Cette variété nous amène des défis comme le défi linguistique. Il s'agit de parler à la fois en français, qui est la langue un peu traditionnelle de l'Église locale historiquement, mais aussi en anglais, parce que beaucoup des étudiants sont anglophones et que l'Algérie aujourd'hui fait le choix de l'anglais comme première langue étrangère, ce qui est une nouveauté. Il faut parler aussi en arabe, éventuellement en tamazight, la langue des chaoui ou des Kabyles. Il y a aussi des lusophones. Derrière les langues, il y a aussi les différences de cultures, y compris dans les manières de célébrer. Mais nous vivons cela avec bonheur et avec joie.

Comment l’héritage historiquement lointain de Saint Augustin, évêque d’Hippone, demeure-t-il présentement vivant?

Plus que jamais. D'abord parce que nous avons la basilique Saint-Augustin sur la colline d'Hippone, dans la ville aujourd'hui d'Annaba qui est bien visible et qui est un lieu où affluent les visiteurs, à 90% ou 98% des Algériens musulmans, et heureux de ce patrimoine. Pour nous, c'est aussi la seule église de notre diocèse. C’est à dire le seul bâtiment construit pour être une église. Tous nos autres lieux sont des salles aménagées, bien aménagées, mais n'ont pas été construits comme église, cela peut être le sous-sol d'une maison.

Saint Augustin est le patron de notre diocèse, et il a pris une actualité encore nouvelle avec notre Pape Léon XIV, dont l’une des premières phrases a été de dire "je suis fils d'Augustin". Tous les Algériens ont tremblé en se disant “Est ce qu'il est d'Algérie?Ils se sont mis à chercher un Mohamed Prevost. Et puis ils ont compris que ce n'était pas, bien qu'Américain, fils ou petit fils de migrant, quelqu'un d'origine algérienne, mais que sa filiation avec Augustin était d'un autre ordre.

■ Enregistrements ■
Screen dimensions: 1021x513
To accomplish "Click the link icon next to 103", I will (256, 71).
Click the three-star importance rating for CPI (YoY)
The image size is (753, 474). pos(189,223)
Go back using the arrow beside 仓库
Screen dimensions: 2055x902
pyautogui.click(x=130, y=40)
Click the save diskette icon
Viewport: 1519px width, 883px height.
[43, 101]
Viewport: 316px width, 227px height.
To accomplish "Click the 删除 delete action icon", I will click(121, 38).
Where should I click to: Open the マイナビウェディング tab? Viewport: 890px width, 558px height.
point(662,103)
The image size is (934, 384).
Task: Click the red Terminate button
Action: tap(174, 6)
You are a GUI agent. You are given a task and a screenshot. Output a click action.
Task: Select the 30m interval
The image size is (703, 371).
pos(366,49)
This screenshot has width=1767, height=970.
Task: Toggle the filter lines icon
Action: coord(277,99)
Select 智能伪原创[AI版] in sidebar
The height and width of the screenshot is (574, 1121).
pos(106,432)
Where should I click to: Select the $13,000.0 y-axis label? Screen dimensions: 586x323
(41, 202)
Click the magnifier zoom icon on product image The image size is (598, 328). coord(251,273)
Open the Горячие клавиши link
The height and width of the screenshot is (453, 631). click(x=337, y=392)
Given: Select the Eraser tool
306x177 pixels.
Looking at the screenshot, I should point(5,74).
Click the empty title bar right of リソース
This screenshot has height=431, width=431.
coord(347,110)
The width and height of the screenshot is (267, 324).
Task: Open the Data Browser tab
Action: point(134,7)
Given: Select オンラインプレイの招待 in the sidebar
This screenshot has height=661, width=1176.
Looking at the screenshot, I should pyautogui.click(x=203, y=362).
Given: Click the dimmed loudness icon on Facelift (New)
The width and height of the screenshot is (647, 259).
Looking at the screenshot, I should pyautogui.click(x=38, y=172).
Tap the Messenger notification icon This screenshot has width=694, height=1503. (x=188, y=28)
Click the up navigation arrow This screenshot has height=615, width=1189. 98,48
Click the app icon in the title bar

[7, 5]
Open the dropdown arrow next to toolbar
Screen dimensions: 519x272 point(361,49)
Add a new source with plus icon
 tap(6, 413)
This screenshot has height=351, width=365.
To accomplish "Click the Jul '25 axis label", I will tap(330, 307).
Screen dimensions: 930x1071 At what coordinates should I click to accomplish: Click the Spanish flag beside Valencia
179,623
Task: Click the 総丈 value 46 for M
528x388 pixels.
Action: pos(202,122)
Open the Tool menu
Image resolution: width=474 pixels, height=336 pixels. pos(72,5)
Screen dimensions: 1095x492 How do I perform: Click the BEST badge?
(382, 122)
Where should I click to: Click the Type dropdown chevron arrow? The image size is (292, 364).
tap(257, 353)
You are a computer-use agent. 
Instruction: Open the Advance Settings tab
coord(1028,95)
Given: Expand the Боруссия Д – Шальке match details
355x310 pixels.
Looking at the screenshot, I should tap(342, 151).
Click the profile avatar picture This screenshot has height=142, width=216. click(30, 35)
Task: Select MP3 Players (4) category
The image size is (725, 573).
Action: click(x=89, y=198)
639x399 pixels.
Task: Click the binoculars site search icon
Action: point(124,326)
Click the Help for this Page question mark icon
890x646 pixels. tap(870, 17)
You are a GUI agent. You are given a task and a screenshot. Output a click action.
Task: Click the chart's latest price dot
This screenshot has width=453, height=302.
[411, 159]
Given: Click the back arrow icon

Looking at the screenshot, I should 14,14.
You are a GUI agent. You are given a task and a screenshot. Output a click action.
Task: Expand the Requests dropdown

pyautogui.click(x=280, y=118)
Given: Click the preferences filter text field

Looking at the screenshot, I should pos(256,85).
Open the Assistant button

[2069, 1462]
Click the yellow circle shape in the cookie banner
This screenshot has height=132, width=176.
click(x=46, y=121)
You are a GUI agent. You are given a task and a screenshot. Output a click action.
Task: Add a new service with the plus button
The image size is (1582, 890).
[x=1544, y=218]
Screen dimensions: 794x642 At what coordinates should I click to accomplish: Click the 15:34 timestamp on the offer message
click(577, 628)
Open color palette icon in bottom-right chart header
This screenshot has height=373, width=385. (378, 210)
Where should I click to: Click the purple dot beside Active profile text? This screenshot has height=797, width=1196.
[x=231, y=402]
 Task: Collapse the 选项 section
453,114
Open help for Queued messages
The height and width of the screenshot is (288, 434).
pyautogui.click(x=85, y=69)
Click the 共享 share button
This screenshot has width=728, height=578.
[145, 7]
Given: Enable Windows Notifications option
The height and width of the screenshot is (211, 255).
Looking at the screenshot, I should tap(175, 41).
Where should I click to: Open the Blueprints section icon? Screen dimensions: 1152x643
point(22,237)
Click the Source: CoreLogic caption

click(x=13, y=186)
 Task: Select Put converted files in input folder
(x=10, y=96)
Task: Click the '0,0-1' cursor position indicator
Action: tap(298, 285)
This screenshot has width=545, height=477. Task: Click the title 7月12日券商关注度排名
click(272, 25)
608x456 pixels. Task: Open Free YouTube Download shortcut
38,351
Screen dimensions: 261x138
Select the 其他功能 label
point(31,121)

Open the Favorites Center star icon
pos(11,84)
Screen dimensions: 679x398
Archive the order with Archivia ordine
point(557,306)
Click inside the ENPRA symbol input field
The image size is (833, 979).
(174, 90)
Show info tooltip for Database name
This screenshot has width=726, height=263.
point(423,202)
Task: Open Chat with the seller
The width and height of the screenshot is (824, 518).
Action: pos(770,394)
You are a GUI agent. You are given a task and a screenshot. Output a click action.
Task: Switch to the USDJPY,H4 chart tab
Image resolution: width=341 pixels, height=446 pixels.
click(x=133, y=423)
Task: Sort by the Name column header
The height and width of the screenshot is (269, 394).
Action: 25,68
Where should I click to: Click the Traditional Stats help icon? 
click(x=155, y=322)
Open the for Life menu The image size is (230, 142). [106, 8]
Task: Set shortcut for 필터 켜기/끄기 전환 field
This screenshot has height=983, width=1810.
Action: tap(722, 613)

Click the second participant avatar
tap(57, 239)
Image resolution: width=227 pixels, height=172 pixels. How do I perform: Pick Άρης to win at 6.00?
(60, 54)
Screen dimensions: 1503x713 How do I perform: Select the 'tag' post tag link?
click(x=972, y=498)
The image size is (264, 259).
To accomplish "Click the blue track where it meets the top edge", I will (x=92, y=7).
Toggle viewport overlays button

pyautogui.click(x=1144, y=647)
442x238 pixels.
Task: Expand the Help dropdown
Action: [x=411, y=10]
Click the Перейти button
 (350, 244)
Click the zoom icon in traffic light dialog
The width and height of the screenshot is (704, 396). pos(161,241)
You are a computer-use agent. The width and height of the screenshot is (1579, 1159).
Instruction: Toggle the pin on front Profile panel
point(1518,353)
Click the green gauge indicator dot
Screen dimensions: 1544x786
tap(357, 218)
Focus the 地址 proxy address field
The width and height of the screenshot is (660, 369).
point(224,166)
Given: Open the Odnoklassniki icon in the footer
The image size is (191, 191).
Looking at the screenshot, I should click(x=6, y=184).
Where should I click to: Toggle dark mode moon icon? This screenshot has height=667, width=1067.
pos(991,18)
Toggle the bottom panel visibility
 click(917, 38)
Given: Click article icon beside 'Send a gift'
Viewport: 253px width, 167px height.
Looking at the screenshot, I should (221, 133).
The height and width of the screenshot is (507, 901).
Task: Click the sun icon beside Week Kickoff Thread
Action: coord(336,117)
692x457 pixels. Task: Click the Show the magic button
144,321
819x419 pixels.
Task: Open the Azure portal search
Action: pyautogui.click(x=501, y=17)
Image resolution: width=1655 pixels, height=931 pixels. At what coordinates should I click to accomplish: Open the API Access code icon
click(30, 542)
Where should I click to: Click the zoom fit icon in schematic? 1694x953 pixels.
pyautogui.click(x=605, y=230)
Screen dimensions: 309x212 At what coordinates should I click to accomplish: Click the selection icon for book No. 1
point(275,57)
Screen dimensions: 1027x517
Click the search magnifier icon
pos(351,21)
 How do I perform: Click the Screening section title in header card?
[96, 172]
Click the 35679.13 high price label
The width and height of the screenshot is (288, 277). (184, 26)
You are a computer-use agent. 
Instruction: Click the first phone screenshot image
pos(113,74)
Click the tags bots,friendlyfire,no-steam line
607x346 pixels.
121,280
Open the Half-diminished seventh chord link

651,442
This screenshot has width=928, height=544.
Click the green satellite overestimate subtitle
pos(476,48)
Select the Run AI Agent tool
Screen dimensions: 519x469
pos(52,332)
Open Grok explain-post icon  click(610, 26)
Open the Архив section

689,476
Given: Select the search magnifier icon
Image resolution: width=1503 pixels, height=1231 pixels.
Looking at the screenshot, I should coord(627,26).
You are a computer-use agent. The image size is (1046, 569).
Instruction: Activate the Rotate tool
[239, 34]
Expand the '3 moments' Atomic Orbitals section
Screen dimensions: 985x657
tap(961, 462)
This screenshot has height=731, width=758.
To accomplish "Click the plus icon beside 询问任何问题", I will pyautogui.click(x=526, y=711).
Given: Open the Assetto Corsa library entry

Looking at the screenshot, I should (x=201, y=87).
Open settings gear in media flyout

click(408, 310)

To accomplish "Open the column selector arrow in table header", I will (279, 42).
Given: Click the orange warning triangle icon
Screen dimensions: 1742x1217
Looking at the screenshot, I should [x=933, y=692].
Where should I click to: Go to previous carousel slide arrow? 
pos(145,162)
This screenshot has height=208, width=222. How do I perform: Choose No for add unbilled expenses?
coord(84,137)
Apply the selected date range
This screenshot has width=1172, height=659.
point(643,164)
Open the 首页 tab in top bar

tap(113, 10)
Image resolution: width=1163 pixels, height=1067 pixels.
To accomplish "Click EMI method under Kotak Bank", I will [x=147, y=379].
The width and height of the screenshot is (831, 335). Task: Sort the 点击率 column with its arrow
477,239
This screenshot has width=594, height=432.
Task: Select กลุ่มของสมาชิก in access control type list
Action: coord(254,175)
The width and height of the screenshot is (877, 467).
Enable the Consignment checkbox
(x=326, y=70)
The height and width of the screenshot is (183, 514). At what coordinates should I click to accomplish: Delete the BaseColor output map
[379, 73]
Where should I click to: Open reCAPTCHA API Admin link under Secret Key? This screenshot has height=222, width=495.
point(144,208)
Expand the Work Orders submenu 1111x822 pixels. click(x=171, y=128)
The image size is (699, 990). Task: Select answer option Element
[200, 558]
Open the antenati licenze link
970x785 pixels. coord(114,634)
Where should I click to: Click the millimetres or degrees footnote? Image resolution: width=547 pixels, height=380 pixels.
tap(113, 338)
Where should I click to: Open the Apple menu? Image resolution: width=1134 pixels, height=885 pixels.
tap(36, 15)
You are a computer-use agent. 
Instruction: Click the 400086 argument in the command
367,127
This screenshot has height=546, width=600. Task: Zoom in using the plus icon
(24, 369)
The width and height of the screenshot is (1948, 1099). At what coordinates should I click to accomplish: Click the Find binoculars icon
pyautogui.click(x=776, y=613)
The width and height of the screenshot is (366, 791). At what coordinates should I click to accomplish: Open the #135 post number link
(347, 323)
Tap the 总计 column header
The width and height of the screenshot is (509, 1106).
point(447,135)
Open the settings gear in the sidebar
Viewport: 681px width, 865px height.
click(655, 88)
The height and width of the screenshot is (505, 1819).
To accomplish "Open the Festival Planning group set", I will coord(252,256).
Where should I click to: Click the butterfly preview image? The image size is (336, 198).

■ Exercice A ■
Résumez le texte de la page en deux phrases.
■ Exercice B ■
Recopiez à l'identique le passage du texte de la page qui commence par « Cette variété nous » et se poursuit jusqu'à « et avec joie. ».

■ Réponse attendue A ■
La diversité de l'Église locale pose un défi linguistique : il faut parler français, anglais, arabe et éventuellement tamazight, accueillir aussi des lusophones et tenir compte des différences de cultures, ce qui est vécu avec joie. L'héritage de saint Augustin reste vivant grâce à la basilique Saint-Augustin d'Annaba, très fréquentée par des visiteurs algériens musulmans et seule église du diocèse, et grâce au pape Léon XIV, qui s'est présenté comme « fils d'Augustin ».

■ Réponse attendue B ■
Cette variété nous amène des défis comme le défi linguistique. Il s'agit de parler à la fois en français, qui est la langue un peu traditionnelle de l'Église locale historiquement, mais aussi en anglais, parce que beaucoup des étudiants sont anglophones et que l'Algérie aujourd'hui fait le choix de l'anglais comme première langue étrangère, ce qui est une nouveauté. Il faut parler aussi en arabe, éventuellement en tamazight, la langue des chaoui ou des Kabyles. Il y a aussi des lusophones. Derrière les langues, il y a aussi les différences de cultures, y compris dans les manières de célébrer. Mais nous vivons cela avec bonheur et avec joie.